### Brief
Quote only the lines from the top of the listing below down to and including the line with "You are a computer-use agent. Image".

+ + +

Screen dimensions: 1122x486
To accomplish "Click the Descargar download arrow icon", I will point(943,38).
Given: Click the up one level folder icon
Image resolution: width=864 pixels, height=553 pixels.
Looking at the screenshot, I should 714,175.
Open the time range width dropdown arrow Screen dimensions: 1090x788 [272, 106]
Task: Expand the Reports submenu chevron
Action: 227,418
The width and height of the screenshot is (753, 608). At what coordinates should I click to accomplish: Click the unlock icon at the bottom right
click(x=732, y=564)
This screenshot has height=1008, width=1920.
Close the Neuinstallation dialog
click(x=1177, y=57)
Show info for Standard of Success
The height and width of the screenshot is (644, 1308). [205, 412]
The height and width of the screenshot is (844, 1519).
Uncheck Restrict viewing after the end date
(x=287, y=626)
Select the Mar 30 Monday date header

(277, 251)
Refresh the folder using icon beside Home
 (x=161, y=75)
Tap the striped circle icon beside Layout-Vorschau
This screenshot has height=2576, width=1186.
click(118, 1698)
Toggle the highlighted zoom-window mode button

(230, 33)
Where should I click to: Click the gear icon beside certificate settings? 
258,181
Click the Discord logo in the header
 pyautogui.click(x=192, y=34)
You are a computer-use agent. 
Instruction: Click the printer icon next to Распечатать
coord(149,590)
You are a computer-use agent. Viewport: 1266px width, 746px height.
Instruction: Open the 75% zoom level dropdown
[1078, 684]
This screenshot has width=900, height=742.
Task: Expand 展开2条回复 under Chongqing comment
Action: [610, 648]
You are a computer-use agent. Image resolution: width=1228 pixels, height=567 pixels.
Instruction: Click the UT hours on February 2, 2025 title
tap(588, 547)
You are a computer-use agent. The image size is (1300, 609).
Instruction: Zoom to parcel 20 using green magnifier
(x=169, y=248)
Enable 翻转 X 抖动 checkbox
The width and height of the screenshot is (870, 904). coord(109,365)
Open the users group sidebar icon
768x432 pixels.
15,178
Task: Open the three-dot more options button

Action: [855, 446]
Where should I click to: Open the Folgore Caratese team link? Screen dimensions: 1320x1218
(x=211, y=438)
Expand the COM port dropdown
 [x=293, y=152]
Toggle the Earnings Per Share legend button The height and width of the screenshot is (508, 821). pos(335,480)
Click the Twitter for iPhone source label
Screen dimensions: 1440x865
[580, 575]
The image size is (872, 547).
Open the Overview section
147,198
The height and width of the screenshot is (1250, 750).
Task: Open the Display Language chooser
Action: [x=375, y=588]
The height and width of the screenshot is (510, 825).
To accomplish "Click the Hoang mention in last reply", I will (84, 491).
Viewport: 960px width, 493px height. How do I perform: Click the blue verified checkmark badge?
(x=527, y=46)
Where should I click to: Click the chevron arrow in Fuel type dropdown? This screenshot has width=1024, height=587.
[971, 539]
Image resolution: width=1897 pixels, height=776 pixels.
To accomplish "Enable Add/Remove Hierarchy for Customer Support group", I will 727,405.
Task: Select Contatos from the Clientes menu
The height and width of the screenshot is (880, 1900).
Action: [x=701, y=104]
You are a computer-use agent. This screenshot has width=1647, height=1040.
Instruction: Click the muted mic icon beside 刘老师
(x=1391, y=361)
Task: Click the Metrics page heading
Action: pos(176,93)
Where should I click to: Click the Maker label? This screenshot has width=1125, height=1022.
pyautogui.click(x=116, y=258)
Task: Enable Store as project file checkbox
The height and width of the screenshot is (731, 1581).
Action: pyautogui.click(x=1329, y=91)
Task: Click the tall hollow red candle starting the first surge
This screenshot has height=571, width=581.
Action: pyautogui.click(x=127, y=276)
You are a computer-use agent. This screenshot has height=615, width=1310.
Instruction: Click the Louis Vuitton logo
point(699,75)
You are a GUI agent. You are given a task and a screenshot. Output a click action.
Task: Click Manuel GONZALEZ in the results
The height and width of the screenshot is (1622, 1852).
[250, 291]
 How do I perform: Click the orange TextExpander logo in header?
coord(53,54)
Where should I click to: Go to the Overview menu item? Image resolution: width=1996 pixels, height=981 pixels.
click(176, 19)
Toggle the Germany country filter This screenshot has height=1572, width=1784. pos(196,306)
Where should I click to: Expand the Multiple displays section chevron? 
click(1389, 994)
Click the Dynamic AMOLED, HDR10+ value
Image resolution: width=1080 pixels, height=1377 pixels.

+ + +

### Solution for this exercise
Screen dimensions: 1122x486
To accomplish "Click the Descargar download arrow icon", I will point(943,38).
Given: Click the up one level folder icon
Image resolution: width=864 pixels, height=553 pixels.
Looking at the screenshot, I should 714,175.
Open the time range width dropdown arrow Screen dimensions: 1090x788 [272, 106]
Task: Expand the Reports submenu chevron
Action: 227,418
The width and height of the screenshot is (753, 608). At what coordinates should I click to accomplish: Click the unlock icon at the bottom right
click(x=732, y=564)
This screenshot has height=1008, width=1920.
Close the Neuinstallation dialog
click(x=1177, y=57)
Show info for Standard of Success
The height and width of the screenshot is (644, 1308). [205, 412]
The height and width of the screenshot is (844, 1519).
Uncheck Restrict viewing after the end date
(x=287, y=626)
Select the Mar 30 Monday date header

(277, 251)
Refresh the folder using icon beside Home
 (x=161, y=75)
Tap the striped circle icon beside Layout-Vorschau
This screenshot has height=2576, width=1186.
click(118, 1698)
Toggle the highlighted zoom-window mode button

(230, 33)
Where should I click to: Click the gear icon beside certificate settings? 
258,181
Click the Discord logo in the header
 pyautogui.click(x=192, y=34)
You are a computer-use agent. 
Instruction: Click the printer icon next to Распечатать
coord(149,590)
You are a computer-use agent. Viewport: 1266px width, 746px height.
Instruction: Open the 75% zoom level dropdown
[1078, 684]
This screenshot has width=900, height=742.
Task: Expand 展开2条回复 under Chongqing comment
Action: [610, 648]
You are a computer-use agent. Image resolution: width=1228 pixels, height=567 pixels.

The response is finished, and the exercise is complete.